___ Recorded information ___

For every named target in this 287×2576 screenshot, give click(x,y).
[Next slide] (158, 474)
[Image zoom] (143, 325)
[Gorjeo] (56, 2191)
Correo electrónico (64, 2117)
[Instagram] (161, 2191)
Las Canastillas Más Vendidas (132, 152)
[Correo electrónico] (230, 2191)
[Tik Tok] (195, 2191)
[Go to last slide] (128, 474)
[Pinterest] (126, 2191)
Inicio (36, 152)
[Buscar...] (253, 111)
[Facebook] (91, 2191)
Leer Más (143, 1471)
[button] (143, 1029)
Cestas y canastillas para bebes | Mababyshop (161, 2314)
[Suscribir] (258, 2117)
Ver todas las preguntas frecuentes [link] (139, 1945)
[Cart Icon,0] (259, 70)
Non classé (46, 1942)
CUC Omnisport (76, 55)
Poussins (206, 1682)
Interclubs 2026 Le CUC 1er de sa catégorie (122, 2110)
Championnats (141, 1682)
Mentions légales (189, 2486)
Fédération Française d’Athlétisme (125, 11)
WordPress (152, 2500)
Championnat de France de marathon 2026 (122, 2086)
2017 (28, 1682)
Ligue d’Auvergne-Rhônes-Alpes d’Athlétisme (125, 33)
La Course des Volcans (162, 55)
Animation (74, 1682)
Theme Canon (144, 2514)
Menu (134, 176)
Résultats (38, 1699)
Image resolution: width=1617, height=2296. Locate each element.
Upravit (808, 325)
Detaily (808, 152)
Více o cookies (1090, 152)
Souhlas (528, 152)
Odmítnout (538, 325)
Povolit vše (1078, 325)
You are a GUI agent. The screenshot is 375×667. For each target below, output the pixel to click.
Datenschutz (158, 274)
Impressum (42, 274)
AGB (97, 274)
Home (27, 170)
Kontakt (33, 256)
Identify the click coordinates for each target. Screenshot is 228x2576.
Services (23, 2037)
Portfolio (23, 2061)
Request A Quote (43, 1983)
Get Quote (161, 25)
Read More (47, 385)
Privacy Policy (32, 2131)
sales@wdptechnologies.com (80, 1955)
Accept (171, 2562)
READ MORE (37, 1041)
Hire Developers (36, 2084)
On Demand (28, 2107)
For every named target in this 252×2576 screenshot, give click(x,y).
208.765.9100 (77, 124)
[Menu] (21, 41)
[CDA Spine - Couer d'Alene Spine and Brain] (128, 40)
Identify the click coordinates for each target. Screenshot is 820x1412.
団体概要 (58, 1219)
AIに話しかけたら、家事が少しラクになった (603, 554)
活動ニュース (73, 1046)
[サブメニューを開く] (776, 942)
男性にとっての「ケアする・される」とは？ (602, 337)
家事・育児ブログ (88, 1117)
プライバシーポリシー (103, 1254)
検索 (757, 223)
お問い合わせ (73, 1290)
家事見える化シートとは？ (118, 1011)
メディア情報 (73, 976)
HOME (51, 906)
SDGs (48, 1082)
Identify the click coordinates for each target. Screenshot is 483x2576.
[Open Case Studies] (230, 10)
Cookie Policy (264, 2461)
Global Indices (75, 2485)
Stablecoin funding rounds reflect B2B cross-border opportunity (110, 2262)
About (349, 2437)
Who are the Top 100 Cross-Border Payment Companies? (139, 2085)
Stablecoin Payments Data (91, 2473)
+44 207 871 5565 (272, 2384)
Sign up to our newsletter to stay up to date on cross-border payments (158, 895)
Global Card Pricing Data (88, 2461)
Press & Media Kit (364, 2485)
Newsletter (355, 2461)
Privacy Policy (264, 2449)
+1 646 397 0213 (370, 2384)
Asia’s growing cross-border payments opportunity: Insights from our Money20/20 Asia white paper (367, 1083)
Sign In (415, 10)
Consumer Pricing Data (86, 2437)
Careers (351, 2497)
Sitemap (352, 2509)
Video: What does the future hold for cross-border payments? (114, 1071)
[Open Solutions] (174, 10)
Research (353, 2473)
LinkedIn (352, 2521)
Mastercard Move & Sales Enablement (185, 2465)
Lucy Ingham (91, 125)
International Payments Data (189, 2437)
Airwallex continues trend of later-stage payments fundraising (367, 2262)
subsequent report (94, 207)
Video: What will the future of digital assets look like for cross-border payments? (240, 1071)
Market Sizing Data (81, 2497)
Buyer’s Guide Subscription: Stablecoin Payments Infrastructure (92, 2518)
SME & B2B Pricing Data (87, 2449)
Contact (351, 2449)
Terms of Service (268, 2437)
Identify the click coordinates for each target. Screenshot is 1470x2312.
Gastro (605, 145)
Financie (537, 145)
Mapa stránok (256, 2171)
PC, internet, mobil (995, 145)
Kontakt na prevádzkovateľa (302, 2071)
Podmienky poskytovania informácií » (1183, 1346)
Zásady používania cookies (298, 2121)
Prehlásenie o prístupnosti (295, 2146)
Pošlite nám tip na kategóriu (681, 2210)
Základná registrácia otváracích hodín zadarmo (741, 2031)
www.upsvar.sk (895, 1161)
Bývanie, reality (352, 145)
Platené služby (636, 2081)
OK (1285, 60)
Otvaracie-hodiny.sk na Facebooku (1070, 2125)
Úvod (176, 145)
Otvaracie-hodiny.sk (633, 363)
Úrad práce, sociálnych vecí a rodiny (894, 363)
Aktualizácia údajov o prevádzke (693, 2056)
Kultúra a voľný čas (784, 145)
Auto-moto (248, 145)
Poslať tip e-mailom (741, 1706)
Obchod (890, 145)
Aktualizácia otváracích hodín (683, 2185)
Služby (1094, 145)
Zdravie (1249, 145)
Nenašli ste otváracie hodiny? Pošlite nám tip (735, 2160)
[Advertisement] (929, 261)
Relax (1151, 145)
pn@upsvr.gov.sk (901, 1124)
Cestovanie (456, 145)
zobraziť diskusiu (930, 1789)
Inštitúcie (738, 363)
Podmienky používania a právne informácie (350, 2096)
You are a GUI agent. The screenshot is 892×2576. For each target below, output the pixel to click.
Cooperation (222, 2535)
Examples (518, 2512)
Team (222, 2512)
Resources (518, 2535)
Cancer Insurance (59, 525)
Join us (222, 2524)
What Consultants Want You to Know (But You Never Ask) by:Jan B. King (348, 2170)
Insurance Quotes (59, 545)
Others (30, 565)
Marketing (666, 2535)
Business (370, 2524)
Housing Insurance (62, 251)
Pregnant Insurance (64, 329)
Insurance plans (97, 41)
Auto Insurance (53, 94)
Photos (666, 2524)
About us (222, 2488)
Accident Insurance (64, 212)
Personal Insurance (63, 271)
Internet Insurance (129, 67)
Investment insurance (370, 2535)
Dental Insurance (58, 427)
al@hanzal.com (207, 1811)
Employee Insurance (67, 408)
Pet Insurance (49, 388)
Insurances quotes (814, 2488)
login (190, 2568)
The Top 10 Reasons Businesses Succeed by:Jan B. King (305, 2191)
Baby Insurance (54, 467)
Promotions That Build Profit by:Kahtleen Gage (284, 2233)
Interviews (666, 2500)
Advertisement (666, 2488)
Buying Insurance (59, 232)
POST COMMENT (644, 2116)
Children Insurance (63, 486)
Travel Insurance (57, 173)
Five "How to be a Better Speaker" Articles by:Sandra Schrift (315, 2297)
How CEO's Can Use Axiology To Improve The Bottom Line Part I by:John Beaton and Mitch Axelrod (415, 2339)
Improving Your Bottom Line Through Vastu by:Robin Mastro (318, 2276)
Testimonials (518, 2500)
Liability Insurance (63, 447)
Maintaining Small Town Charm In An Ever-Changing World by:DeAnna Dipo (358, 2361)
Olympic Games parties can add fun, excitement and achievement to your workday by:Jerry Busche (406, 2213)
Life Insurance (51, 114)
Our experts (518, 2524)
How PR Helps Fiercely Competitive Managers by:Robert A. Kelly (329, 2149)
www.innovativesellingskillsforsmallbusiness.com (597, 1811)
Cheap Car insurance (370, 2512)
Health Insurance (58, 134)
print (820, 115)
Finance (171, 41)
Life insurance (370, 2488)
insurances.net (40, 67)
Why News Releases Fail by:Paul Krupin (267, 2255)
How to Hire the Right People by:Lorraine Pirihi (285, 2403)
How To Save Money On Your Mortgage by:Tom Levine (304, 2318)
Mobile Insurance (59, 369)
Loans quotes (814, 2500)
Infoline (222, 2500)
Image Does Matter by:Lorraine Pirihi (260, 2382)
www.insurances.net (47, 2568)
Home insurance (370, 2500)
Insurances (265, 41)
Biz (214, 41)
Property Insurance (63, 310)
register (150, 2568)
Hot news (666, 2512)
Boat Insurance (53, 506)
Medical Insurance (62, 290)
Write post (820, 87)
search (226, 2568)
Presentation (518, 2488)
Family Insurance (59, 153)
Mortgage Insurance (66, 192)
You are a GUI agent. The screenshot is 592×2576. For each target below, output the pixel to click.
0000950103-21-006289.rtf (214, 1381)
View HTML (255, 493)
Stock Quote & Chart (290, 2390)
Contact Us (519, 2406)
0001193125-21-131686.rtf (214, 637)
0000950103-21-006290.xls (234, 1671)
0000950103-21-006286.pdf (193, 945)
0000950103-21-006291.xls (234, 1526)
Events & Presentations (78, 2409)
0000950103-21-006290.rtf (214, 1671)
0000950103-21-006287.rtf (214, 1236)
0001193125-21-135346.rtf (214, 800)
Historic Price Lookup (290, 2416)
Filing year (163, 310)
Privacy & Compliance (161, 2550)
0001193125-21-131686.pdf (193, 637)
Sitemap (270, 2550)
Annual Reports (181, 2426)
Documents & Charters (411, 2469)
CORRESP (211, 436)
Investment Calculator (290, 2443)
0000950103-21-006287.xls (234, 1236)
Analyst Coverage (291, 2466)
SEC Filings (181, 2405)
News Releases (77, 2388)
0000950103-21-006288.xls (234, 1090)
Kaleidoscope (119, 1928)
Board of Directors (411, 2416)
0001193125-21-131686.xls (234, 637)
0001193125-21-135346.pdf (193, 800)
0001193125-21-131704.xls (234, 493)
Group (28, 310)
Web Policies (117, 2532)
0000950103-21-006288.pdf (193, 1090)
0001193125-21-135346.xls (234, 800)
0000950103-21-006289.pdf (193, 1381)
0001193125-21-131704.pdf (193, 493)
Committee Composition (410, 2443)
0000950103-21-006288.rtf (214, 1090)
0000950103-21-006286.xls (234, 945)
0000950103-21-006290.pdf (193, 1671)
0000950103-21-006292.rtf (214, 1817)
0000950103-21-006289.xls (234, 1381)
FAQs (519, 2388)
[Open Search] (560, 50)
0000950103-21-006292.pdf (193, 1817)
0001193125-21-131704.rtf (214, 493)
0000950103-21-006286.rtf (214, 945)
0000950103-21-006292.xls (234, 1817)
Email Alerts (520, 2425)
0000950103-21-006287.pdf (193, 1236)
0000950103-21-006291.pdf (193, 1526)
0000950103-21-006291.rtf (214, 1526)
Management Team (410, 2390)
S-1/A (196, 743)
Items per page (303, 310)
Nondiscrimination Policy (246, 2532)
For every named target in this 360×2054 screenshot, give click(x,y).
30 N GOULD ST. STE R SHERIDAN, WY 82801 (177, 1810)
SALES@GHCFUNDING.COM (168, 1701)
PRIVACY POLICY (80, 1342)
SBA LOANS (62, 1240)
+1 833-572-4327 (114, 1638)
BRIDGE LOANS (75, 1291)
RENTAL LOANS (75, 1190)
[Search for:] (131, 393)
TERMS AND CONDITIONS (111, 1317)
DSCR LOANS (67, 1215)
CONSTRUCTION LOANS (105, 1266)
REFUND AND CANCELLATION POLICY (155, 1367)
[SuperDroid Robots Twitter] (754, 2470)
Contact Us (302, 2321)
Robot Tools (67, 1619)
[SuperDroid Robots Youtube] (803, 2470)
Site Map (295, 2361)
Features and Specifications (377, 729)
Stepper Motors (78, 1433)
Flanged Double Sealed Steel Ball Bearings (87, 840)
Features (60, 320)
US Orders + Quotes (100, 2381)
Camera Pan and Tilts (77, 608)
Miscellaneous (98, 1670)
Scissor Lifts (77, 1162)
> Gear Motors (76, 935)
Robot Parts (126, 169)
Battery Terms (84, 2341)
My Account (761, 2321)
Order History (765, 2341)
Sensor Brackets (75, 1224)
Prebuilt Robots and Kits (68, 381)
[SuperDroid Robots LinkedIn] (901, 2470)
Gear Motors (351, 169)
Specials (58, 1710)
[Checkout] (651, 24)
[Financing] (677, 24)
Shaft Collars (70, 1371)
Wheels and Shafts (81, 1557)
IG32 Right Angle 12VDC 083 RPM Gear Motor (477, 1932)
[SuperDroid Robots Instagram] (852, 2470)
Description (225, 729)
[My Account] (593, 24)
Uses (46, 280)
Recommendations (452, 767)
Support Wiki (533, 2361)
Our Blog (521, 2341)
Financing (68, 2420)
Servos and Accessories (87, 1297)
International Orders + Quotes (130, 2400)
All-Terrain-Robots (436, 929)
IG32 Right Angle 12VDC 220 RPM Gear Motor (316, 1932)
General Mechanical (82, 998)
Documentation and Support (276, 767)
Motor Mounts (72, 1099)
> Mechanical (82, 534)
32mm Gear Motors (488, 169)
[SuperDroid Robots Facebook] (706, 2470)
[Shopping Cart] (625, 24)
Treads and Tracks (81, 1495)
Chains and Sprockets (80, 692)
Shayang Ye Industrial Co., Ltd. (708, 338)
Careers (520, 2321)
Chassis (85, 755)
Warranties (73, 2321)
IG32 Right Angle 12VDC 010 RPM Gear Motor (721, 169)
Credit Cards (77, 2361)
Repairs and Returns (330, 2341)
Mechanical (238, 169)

___

Try it –
Starting with the line above that holds "Events & Presentations (78, 2409)" and stopping with the line that holds "Group (28, 310)", reproduce each line exactly, omitting all other lines.

Answer section –
Events & Presentations (78, 2409)
0000950103-21-006290.rtf (214, 1671)
0000950103-21-006287.rtf (214, 1236)
0001193125-21-135346.rtf (214, 800)
Historic Price Lookup (290, 2416)
Filing year (163, 310)
Privacy & Compliance (161, 2550)
0001193125-21-131686.pdf (193, 637)
Sitemap (270, 2550)
Annual Reports (181, 2426)
Documents & Charters (411, 2469)
CORRESP (211, 436)
Investment Calculator (290, 2443)
0000950103-21-006287.xls (234, 1236)
Analyst Coverage (291, 2466)
SEC Filings (181, 2405)
News Releases (77, 2388)
0000950103-21-006288.xls (234, 1090)
Kaleidoscope (119, 1928)
Board of Directors (411, 2416)
0001193125-21-131686.xls (234, 637)
0001193125-21-135346.pdf (193, 800)
0001193125-21-131704.xls (234, 493)
Group (28, 310)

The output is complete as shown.